I am experiencing some problems whenever I try to slow down the speed of a video event, by either using the velocity envelope or the time stretching feature in Vegas Video 3. The video looks okay when I preview it, but once I render it and play it back on the TV or the computer, the video is jerky and shaky. Can anyone offer some advice?
I had this problem especially with envelope velocity. In one movie I wanted to make a little girl going down a slide reverse and go back up it. Looked great in preview, but bad after render. I think the suggestions above are great, but I like mine best. I bought DVFilmMaker (http://www.dvfilm.com/maker/index.htm) for &95. You don't need this (deinterlacing would do it), but I love the way it takes my interlaced footage and selectively deinterlaces it when needed, adds a little film grain (almost unnoticable) and adds a little red. Takes a long time to render on my 650 mhz, but I love the results so much (by the way, the little girl going backwards looks flawless) that I can't live without it!

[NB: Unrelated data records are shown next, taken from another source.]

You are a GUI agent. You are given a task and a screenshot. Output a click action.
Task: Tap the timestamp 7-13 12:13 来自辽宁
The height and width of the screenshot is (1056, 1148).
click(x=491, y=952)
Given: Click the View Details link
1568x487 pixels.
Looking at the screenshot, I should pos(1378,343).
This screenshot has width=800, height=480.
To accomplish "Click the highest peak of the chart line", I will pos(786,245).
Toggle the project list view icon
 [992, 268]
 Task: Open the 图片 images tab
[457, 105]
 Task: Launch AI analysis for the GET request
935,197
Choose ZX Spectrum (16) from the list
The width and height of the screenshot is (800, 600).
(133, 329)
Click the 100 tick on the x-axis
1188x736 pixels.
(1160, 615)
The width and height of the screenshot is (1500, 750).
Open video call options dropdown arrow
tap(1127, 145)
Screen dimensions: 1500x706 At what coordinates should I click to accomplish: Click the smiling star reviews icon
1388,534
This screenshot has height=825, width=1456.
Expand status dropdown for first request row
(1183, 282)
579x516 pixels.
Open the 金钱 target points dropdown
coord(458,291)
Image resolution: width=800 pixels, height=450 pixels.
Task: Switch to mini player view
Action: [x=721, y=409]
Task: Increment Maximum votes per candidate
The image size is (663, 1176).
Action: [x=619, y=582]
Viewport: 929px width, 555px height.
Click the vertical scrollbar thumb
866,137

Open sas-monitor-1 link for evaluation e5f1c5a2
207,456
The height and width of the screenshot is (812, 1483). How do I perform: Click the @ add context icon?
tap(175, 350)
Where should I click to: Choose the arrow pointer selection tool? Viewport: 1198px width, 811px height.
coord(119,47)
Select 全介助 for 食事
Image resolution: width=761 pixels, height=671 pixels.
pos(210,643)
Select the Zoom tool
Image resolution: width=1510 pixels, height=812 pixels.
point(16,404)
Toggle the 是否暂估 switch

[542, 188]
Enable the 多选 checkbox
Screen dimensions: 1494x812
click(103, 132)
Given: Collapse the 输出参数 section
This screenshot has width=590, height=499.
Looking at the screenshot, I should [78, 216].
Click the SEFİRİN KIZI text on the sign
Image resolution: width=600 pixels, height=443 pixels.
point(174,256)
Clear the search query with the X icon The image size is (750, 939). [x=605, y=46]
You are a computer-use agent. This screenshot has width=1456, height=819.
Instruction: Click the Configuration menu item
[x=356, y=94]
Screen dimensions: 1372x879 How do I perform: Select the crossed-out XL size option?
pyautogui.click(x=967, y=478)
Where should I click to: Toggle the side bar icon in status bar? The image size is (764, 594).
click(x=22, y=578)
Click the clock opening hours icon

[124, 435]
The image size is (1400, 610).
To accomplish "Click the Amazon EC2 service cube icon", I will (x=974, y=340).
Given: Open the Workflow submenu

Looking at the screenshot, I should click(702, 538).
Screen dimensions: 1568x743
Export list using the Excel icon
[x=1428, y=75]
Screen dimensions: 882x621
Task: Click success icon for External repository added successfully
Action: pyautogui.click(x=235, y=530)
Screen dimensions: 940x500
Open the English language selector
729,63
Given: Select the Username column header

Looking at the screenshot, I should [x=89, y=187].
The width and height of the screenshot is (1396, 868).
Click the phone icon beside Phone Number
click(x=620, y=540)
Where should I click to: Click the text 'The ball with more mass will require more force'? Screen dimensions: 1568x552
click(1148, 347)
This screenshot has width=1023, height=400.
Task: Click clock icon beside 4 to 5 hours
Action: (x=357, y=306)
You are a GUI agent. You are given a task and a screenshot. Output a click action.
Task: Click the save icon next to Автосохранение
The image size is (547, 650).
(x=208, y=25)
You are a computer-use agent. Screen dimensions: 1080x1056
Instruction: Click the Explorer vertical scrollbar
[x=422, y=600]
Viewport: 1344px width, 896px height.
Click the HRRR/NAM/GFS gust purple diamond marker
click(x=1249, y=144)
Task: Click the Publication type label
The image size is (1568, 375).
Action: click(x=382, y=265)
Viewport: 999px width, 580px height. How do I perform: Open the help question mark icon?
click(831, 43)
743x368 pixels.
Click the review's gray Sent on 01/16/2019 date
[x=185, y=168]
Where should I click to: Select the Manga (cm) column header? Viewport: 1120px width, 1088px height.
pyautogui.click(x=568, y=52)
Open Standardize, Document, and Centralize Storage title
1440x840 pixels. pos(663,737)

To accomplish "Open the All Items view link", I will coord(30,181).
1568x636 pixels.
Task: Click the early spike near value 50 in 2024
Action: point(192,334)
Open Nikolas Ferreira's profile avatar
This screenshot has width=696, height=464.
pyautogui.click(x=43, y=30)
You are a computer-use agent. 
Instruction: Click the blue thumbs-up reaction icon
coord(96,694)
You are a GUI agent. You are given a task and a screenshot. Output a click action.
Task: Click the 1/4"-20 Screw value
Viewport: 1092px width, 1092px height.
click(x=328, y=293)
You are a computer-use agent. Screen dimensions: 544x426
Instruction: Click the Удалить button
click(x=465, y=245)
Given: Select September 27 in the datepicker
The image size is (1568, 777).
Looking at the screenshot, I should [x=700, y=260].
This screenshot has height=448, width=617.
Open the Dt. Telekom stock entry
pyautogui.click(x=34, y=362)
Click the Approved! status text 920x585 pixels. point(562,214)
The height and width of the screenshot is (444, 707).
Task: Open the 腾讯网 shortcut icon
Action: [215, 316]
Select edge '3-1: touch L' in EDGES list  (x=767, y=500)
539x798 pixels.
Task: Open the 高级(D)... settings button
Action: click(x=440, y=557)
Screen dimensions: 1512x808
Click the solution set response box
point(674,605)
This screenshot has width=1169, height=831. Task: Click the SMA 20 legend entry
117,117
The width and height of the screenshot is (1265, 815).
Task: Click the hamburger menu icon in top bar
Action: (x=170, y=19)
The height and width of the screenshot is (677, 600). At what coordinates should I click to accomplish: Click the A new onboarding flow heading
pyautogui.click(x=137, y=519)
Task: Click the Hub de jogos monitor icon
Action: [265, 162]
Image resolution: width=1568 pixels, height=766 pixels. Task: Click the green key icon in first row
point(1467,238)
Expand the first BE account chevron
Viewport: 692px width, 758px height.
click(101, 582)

Have you been able to use DV Filmmaker with footage captured using VV3? I just switched to VV3 and when I ran DV Filmmaker it complained that it couldn't find my codec.
The only thing I can think of, if you've rendered your default avi correctly, is that you're not running Quicktime 5 or 6, which is required.
One problem I ran into was that after rendering it with DVFilmMaker, the new avi worked great in Vegas, but when I tried to save it to DV Tape, it didn't save the sound. My only workaround was to rerender the DVFilmMaker AVI as a new AVI (in Vegas), and that version saved to tape correctly.
I tried it on a "raw" capture file and had problems -- once I edited and rendered, everything worked fine. Haven't tried to export to tape yet, so thanks for the tip.
When I have a project with stretched video, I select event to end and check the resample box in the switch for the entire video. This gives me good results and removes any shaking from the slow mo portions.